Technically, a goal is the result you want to achieve, while objectives are specific and measurable checkpoints along the way.
Your goals should be relevant and meaningful for you.
If they aren’t compelling, you aren’t going to see them through.
To improve your goals and objectives, consider the following guidelines:
- Check your ladder.
- Create SMART goals.
- Have a compelling “WHAT.”
- Know the tests for success.
- Know the “WHY” behind the goal.
- Use vision and feeling.
- Work backwards with the end in mind.
Check Your Ladder
Is your ladder up against the right wall? Every now and then you have to stop and check your ladder. Nothing’s worse than climbing a ladder to find it’s up against the wrong wall. Test your metaphorical ladder by imagining your future results based on your current path. One way to help check your ladder is simply add periodic reviews, such as weekly, monthly, or quarterly, and evaluate your direction.
Create SMART Goals
SMART goals are specific, measurable, actionable, relevant, and timely. A fuzzy goal would be “make more money.” A specific goal would be to make $100,000 a year within the next 6 months. By making it specific, you know when you’re done. You also know what good looks like. By putting a time frame on it, it helps you prioritize over other activities. You can’t do everything at once. By prioritizing your goals and by getting clarity on your results, you give yourself a clear map to drive your results and direct your energy.
Have a Compelling “WHAT”
Your “What” should be a great manifestation of your “Why.” Use it to guide your course. This is your vision.

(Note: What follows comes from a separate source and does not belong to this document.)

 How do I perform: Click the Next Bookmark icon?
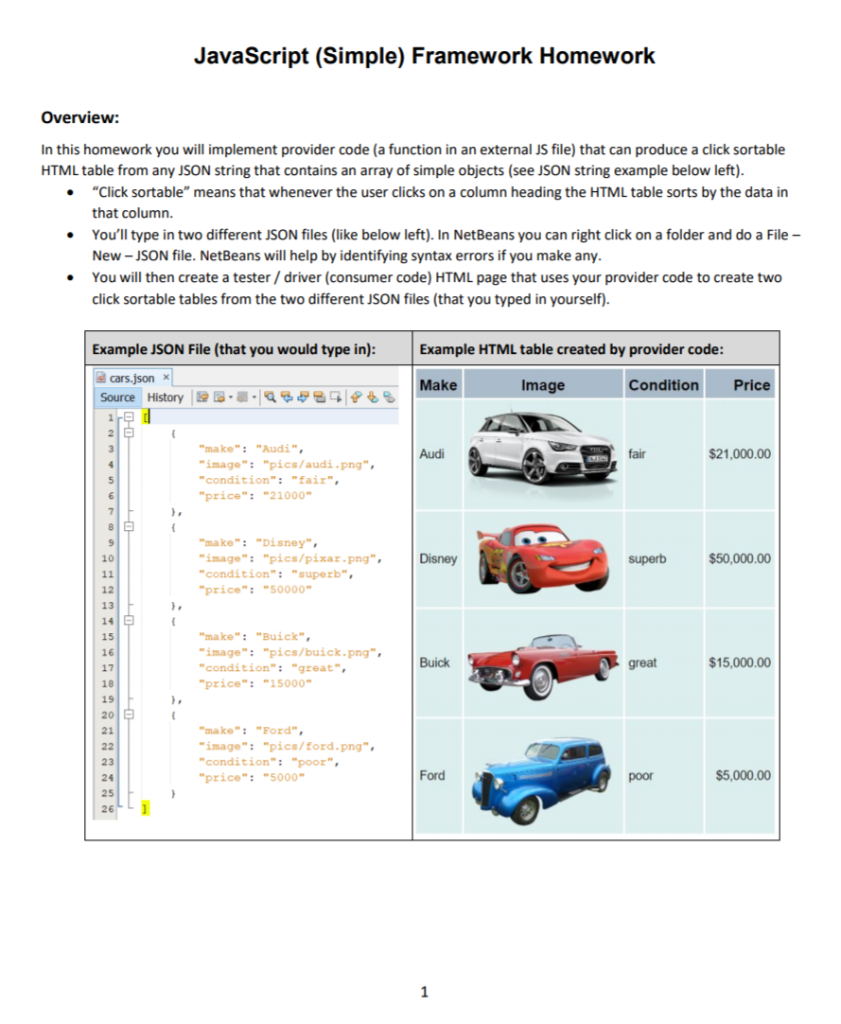[x=373, y=397]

Know the Tests for Success
Identify the tests you can use to know when you’ve achieved your results. Use your tests to also help identify what good looks like. The better your tests reflect what you want to accomplish, the more effective they are for helping you measure your results along the way. When developing software, it’s common to use “exit criteria” to know when you’re done with a certain stage. Consider adopting your own personal exit criteria.
Know the “WHY” Behind the Goal
Why is this goal so crucial for you to accomplish? Most people fail at their goals because the goals didn’t really matter to them. If your goal is worth spending time on, then spend the time up front to really elaborate on why it’s so important for you. The more you can identify the value and make it compelling, the more creative forces and energy you’ll bring to bear when you need to make your goals happen. This will really help you when you hit your early hurdles or when you find your focus or energy starts to wane. You can revisit your why behind the goal, and it will help inspire you back on track.
Use Vision and Feeling
When you have a clear vision of the outcome you are shooting for and can even feel as if it has already happened, you make progress quicker. Assuming the goal is compelling and you actually desire the outcome, the feeling gives you the energy to continue moving towards your desired outcome. Knowing that the feeling is different from the outcome lets you shift to a different vision of an outcome if needed. Remember, in the end it’s how you think the outcome will make you feel that’s really important when you step back.
Work Backwards with the End in Mind
Working backwards from where you want to be can help make you more resourceful. Look to working examples and reverse-engineer.